Excerpted data
------

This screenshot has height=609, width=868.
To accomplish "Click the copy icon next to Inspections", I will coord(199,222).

------

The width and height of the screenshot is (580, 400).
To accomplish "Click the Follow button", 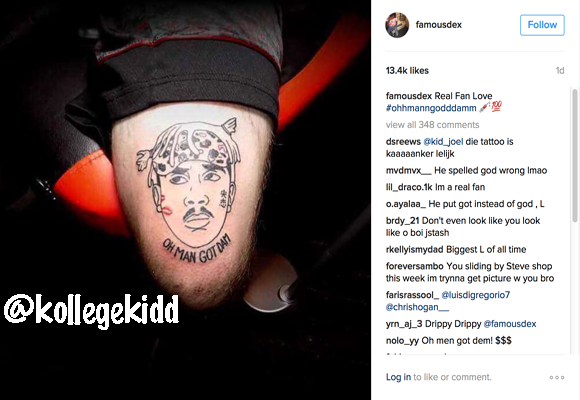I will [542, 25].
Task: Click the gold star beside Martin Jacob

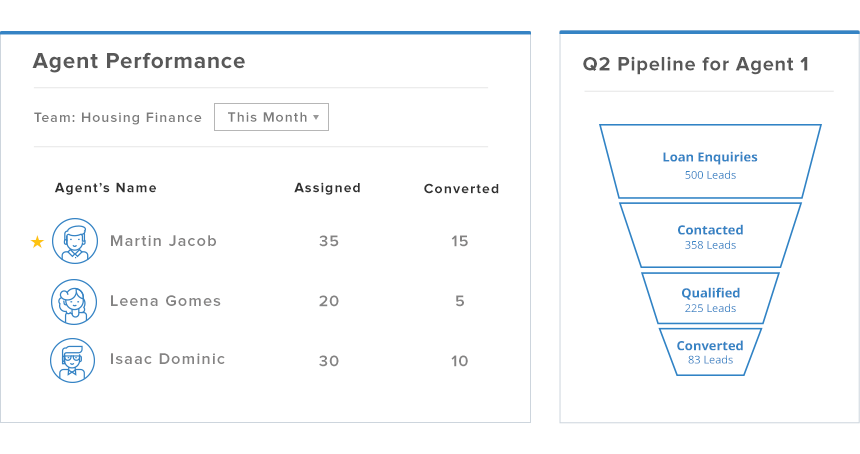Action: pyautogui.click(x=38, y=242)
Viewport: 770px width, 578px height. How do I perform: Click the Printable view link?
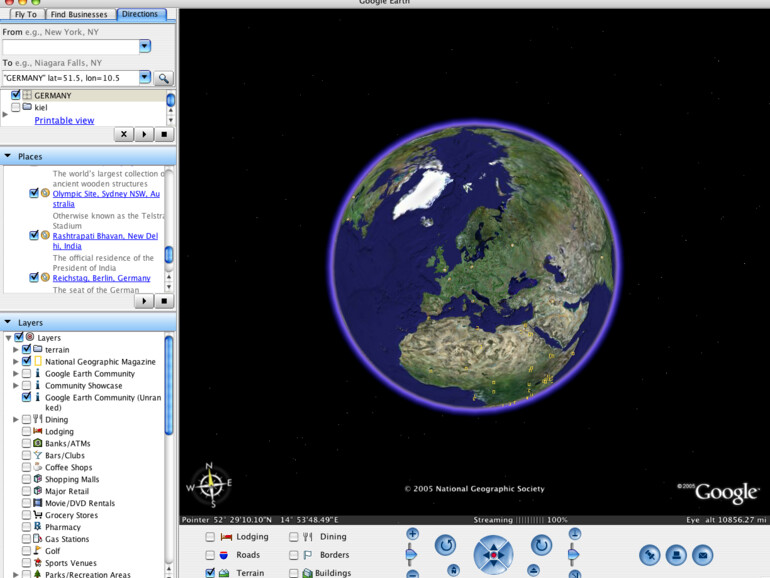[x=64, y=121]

------

Work task
Reproduce each line of the material in which the string "screenshot" occurs.

Solution
This screenshot has height=609, width=868.
The width and height of the screenshot is (580, 400).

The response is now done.